### About this task
Scan the material for the word "agent", and copy each line where it shows up.

### Extracted information

=== Section Start ===

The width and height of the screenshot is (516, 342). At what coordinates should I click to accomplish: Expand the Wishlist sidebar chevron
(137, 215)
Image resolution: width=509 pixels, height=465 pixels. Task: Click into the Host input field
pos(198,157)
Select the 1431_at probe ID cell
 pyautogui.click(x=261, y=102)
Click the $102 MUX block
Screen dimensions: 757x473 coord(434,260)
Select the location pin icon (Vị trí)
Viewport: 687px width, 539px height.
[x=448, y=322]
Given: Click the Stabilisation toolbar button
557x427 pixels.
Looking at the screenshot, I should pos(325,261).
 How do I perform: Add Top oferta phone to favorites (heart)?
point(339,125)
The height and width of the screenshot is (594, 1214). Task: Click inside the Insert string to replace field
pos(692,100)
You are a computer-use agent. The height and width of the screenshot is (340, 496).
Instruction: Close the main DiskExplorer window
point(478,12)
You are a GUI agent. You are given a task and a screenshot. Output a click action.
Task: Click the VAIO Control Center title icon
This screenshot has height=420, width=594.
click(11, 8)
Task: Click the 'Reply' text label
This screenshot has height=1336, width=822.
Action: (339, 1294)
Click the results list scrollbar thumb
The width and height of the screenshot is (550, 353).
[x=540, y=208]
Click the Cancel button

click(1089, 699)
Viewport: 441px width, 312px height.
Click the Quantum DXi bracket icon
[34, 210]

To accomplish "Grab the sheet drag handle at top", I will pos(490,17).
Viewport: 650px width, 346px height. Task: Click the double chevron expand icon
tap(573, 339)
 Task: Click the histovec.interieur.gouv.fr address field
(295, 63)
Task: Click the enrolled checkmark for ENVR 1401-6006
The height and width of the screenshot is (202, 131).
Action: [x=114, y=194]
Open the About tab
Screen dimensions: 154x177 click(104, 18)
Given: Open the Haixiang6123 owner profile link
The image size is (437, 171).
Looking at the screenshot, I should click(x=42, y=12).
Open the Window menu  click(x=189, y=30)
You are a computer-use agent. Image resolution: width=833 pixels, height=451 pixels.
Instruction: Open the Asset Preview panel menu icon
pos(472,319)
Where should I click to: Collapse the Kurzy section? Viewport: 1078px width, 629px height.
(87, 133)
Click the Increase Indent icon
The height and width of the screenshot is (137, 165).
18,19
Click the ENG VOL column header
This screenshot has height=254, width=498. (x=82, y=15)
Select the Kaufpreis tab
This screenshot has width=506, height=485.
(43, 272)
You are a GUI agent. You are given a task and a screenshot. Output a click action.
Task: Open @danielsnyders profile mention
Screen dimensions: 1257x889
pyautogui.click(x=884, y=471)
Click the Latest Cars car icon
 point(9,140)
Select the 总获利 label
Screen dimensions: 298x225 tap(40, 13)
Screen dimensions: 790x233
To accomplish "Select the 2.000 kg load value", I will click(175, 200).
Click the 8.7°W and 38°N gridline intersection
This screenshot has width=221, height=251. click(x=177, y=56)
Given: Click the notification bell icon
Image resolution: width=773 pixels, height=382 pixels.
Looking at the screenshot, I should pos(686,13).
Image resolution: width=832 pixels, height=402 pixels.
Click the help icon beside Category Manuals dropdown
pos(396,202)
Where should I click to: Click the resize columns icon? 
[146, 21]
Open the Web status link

=== Section End ===

### Exercise response
You are a computer-use agent. The height and width of the screenshot is (340, 496).
You are a GUI agent. You are given a task and a screenshot. Output a click action.
You are a computer-use agent. Image resolution: width=833 pixels, height=451 pixels.
You are a GUI agent. You are given a task and a screenshot. Output a click action.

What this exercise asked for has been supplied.